Can You Treat Anxiety With Probiotics?

If you are feeling anxious, where do you physically feel the emotion? For a lot of people, the answer is “in the gut.” Anxiety can make us feel sick to our stomachs. Indeed, you may have heard there is such a thing as a “brain-gut axis.” So is it possible through this connection to treat anxiety by treating problems in your digestive tract? Will taking probiotics help you feel less anxious?

Why Probiotics Might Help Treat Anxiety

Harvard Medical School explains, “We believe that the brain and the gut can talk to each other. Therefore, it is possible that anxiety and depression may trigger abdominal pain or other GI symptoms. It is also possible that gastrointestinal conditions such as chronic abdominal pain or constipation might also result in anxiety or depression.”

That article was written in 2017, and attempts to answer the question of using probiotics to treat depression and anxiety. It references a review article published in Annals of General Psychiatry which itself could reach no conclusion on the matter.

In 2018, however, in PLoS One, a new meta-analysis was conducted which discovered something interesting. The researchers report, “While probiotic administration reduces anxiety-like behavior in rodents, the current state of clinical research does not (yet) support probiotics as an efficacious treatment for anxiety. Lactobacillus rhamnosus was nonetheless identified as a candidate anxiolytic probiotic species by both preclinical and clinical studies.”

So there is now some evidence which may be pointing us in the right direction for further research. Lactobacillus rhamnosus might also be an ingredient worth checking for if you are planning on trying a probiotic product for your own anxiety.

As a personal anecdote, I came down with post-infectious IBS following a bout of food poisoning. During that time, I developed full-blown anxiety disorder with panic attacks. Research showed me that an overlap between IBS and anxiety is common.

This made intuitive sense to me. I am someone who often “feels” anxiety in my stomach as if I am sick. So it seems logical to me that my IBS symptoms tricked my brain into thinking I was anxious, which then further fed my digestive symptoms, and so on.
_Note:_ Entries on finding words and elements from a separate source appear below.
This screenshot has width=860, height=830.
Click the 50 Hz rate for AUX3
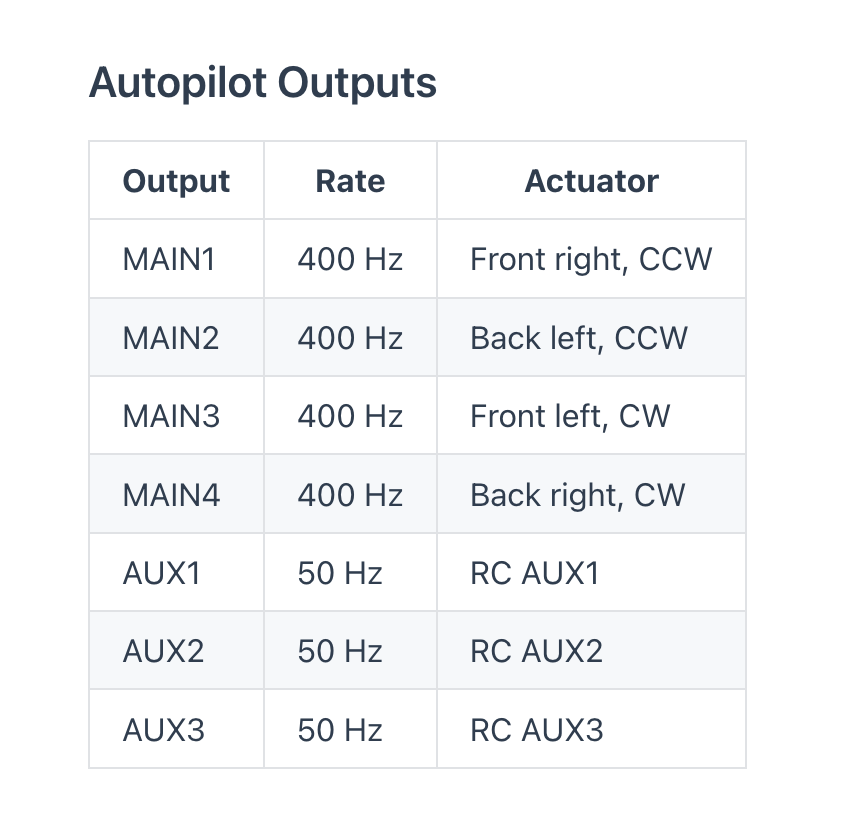coord(340,730)
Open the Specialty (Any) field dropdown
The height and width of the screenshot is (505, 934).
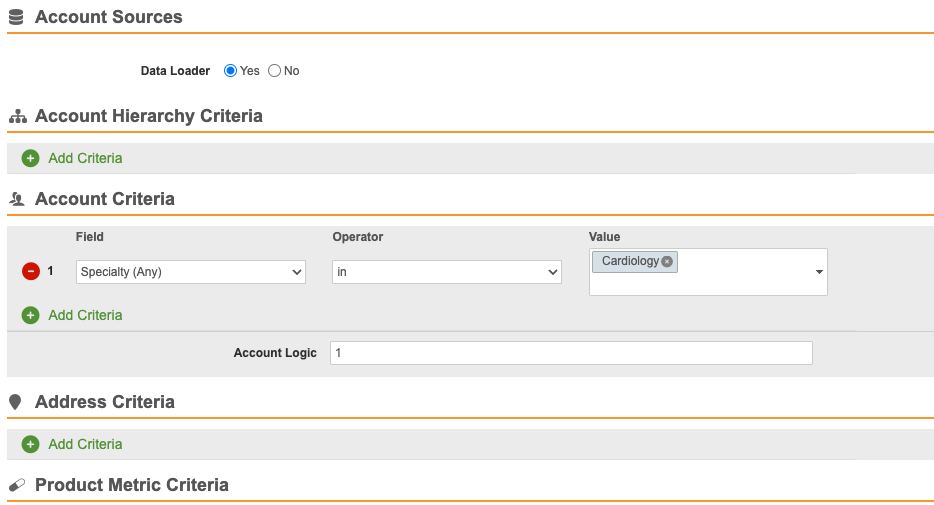click(191, 272)
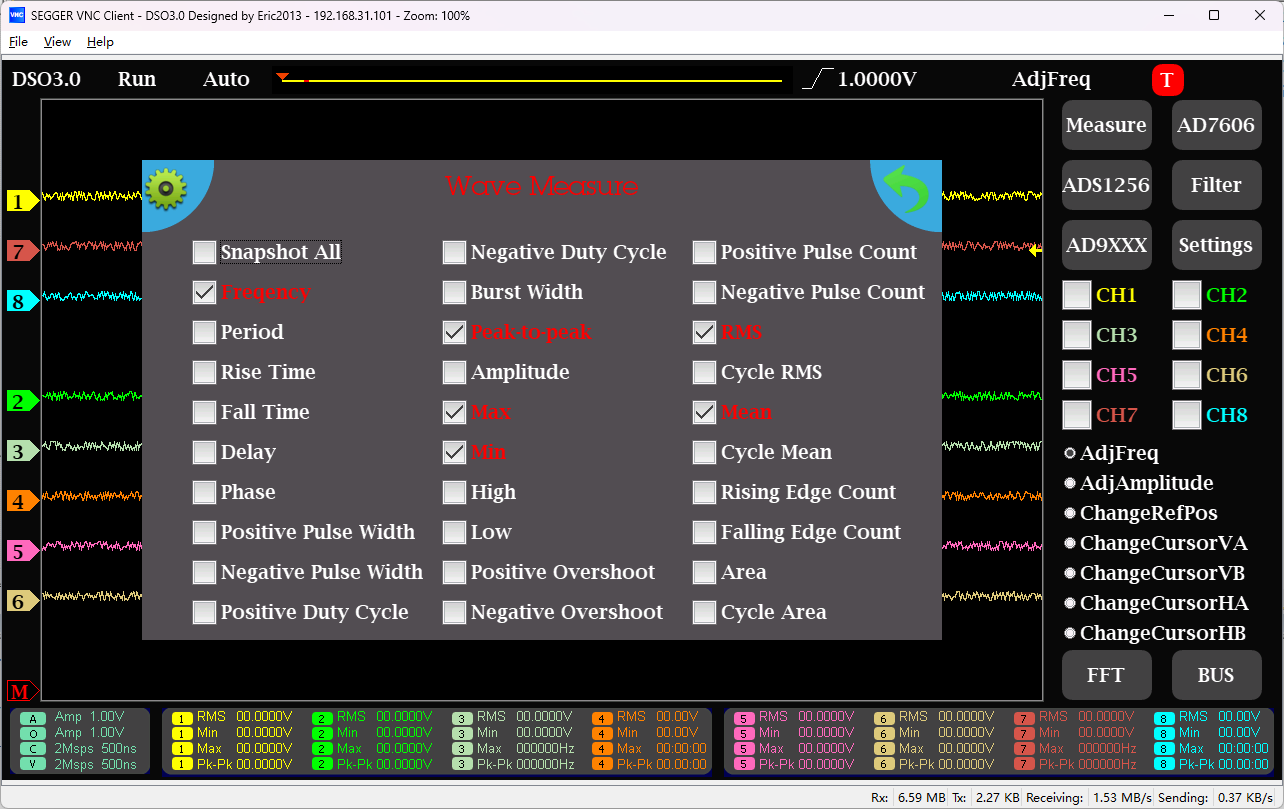The width and height of the screenshot is (1284, 809).
Task: Click the FFT button
Action: 1107,675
When I learned that, I did everything I could to break the cycle by treating both the anxiety and the digestive symptoms in every way I could—including by taking probiotics. I am happy to report that I did eventually make a full recovery from IBS, and that my anxiety is much-reduced. I could myself lucky, because both the panic attacks and the IBS were quite the ordeal.

So will taking probiotics help you treat your anxiety? The jury is still out, but there is some clinical evidence suggesting it may help. It also makes sense on a logical, intuitive level that there may be some mental health benefits. The best way to find out is to give it a try. It certainly can’t hurt, and it may just make the difference you are looking for.